Aquarius, which operates mainly in the strike-prone South African platinum belt, reported a headline loss of $22 million for the half year ended Dec. 31, down from $56 million in the same period a year earlier.
Revenue slipped 2 percent to $113 million, while attributable production increased 7 percent to 168,014 PGM ounces.

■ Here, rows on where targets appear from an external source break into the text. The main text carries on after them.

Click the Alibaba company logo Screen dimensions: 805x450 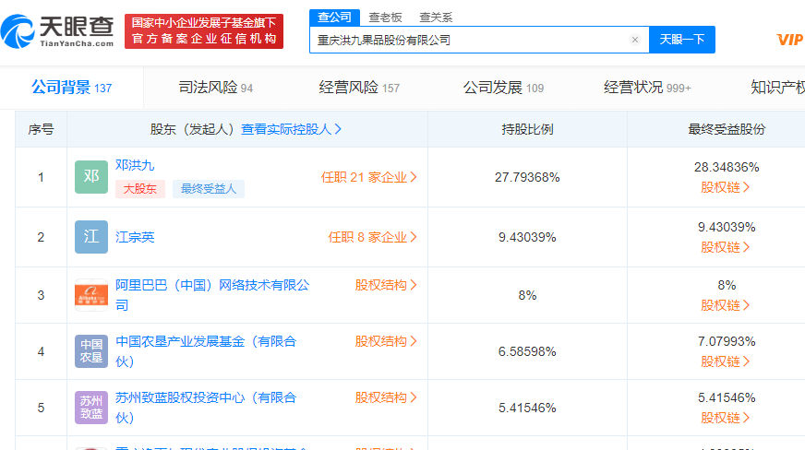[x=91, y=295]
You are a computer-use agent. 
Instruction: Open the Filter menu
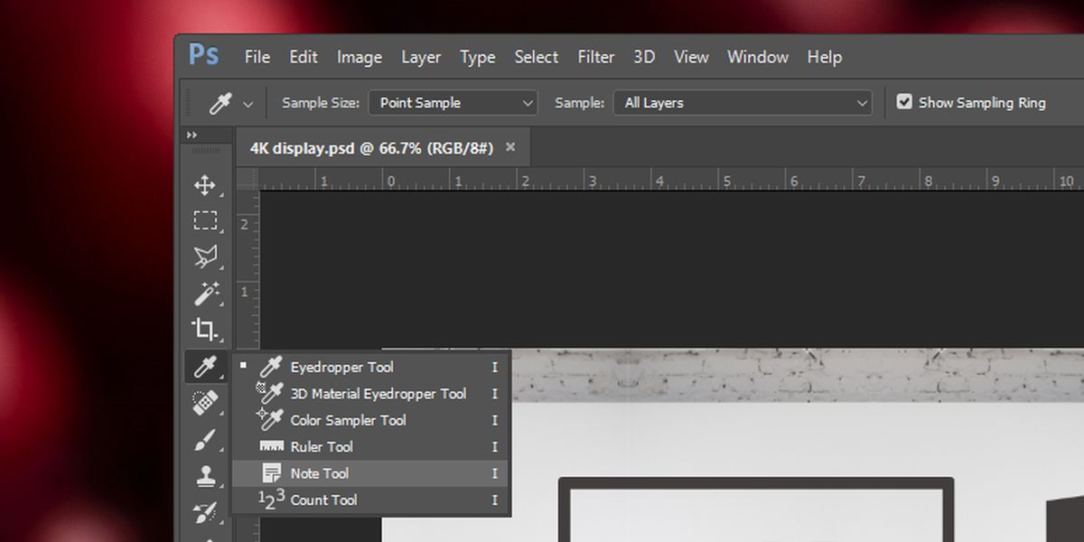coord(596,57)
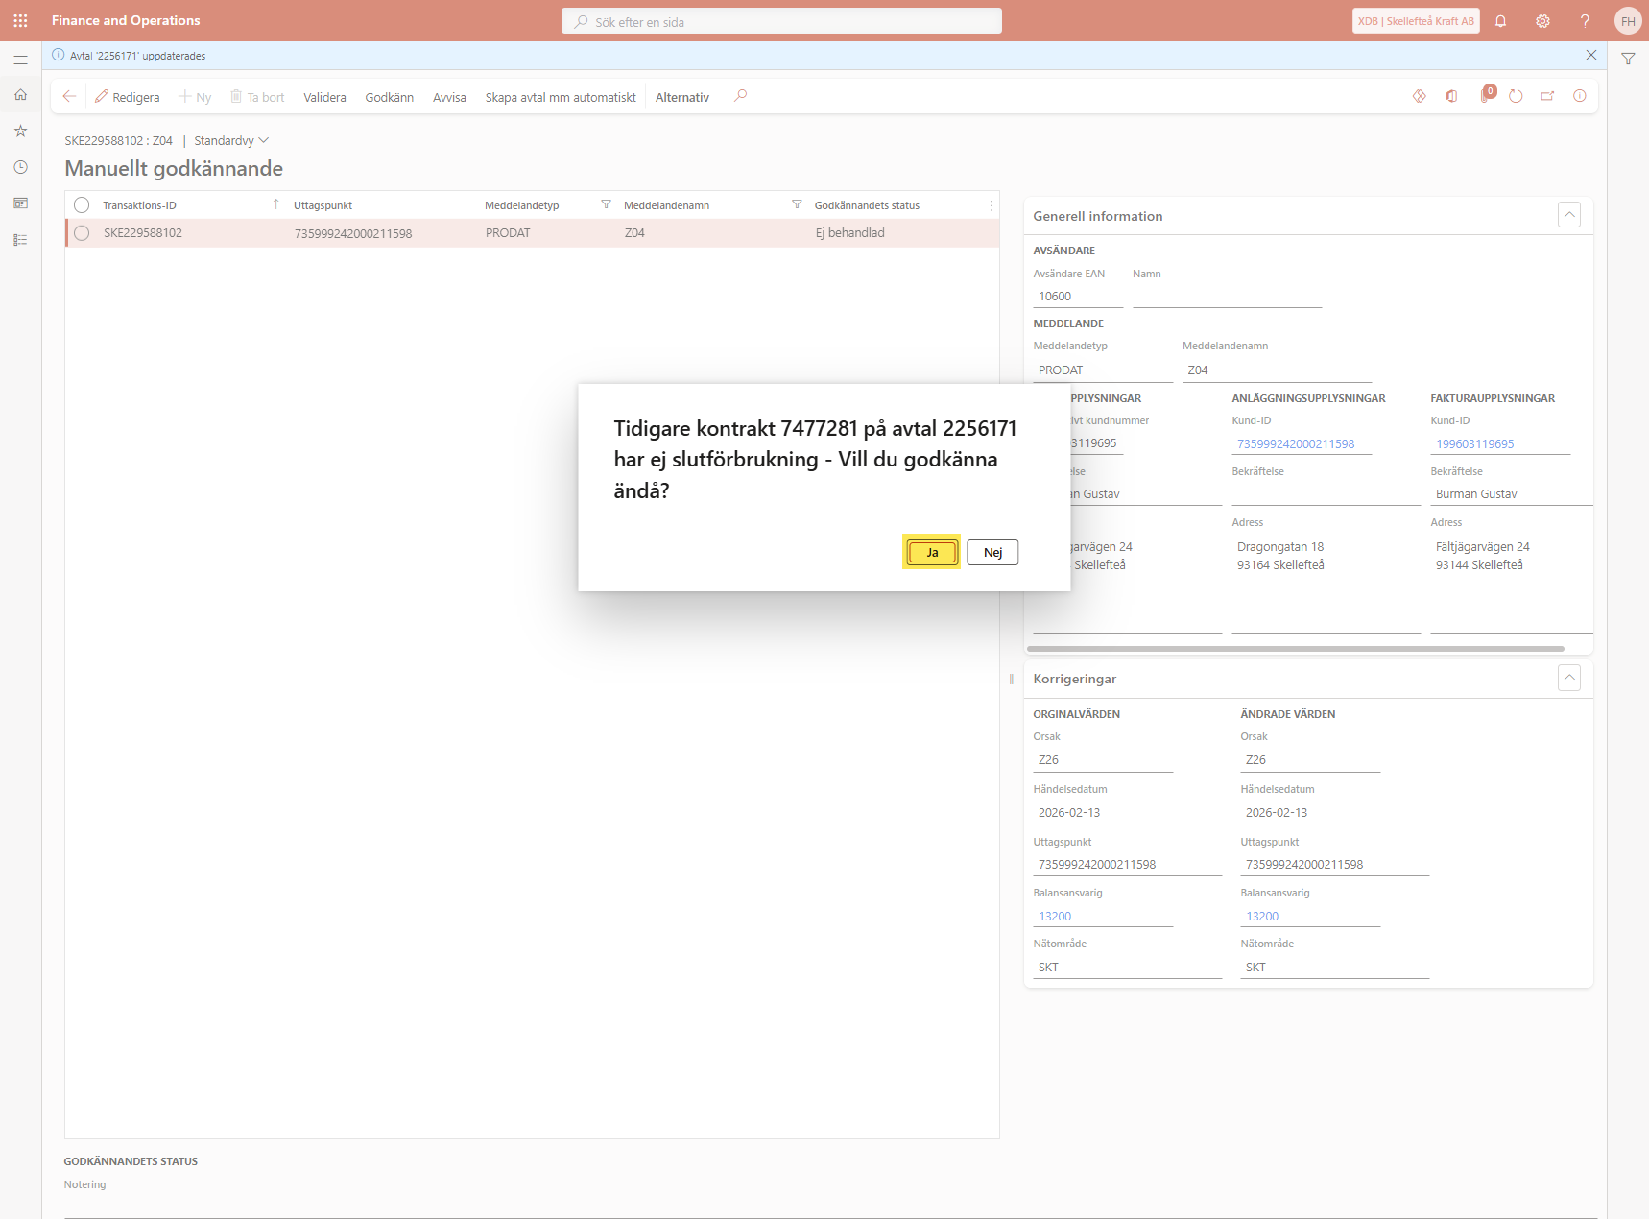Click Godkänn in the action bar

click(389, 97)
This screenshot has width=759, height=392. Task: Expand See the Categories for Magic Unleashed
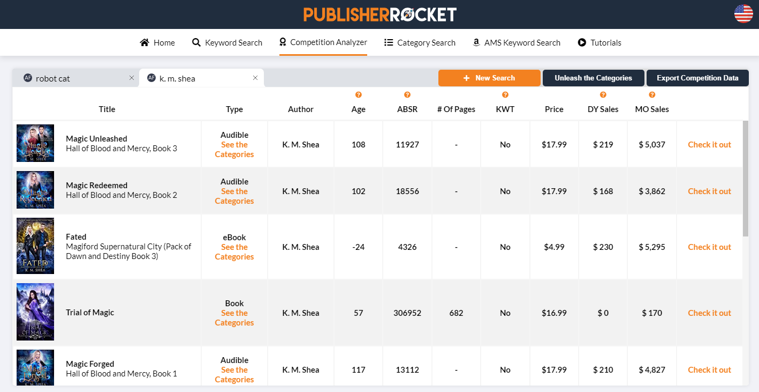pos(234,149)
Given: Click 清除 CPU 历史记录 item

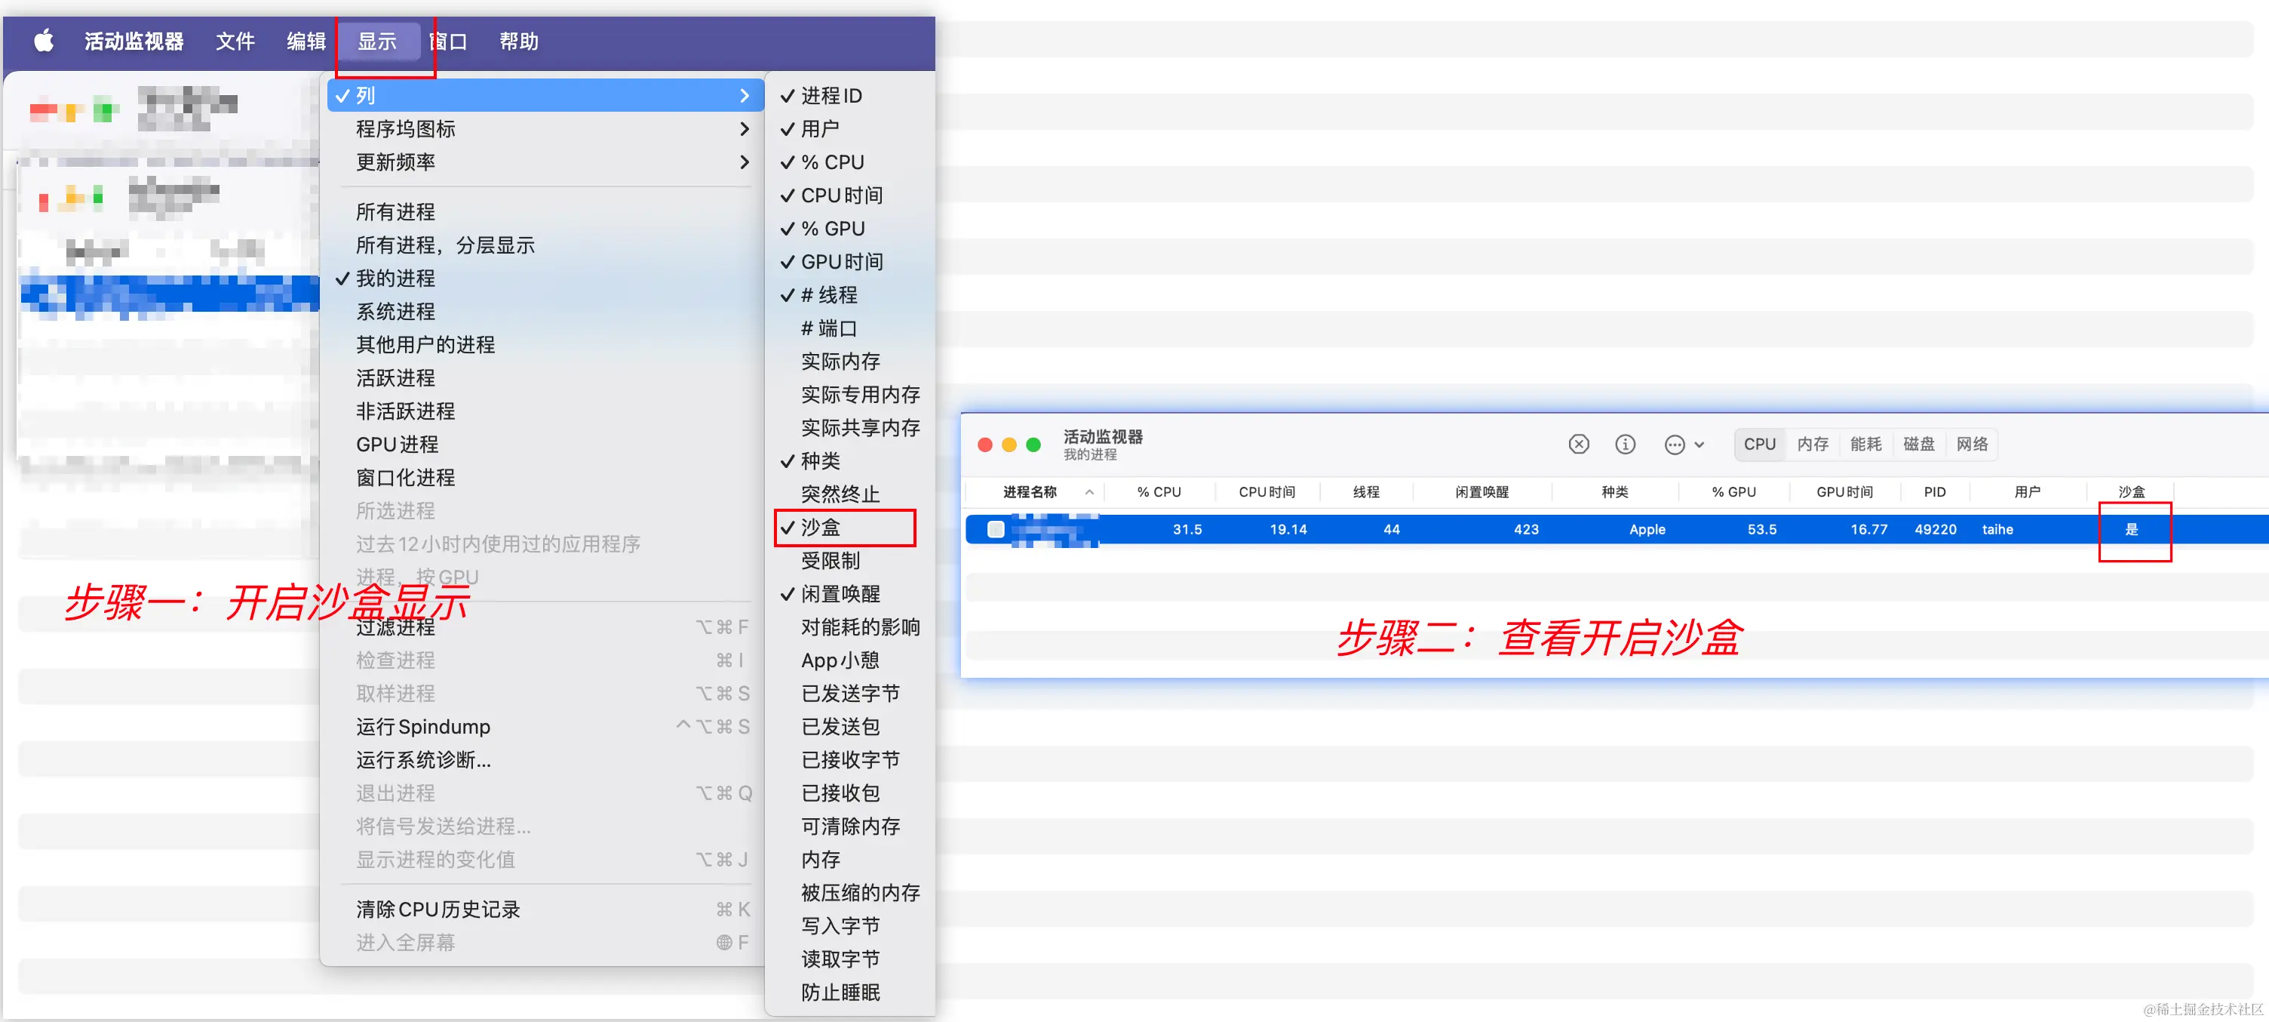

PGM metals include palladium, iridium and other metals.
The average U.S dollar PGM basket price dropped 5 percent in the half-year from the same period a year earlier, Aquarius said, while the rand basket price rose 13 percent as the South African currency weakened.
The company said it was concerned that dollar-denominated metal prices fell despite a primary deficit in PGM metal markets during 2013, which is forecast to increase in 2014.
Aquarius said regulatory uncertainty in South Africa and Zimbabwe and the precarious state of South African industrial relations have also made longer-term planning difficult.
The world’s top three platinum miners are trying to hammer out wage agreements with South Africa’s largest labour body, the Association of Mineworkers and Construction Union, to end to a two-week strike that the country’s Chamber of Mines says is costing the industry about $18 million a day in revenue.
AMCU members walked out at Anglo American Platinum Ltd , Impala Platinum Holdings Ltd and Lonmin Plc on Jan. 23. Workers at Aquarius’s main operations are not on strike.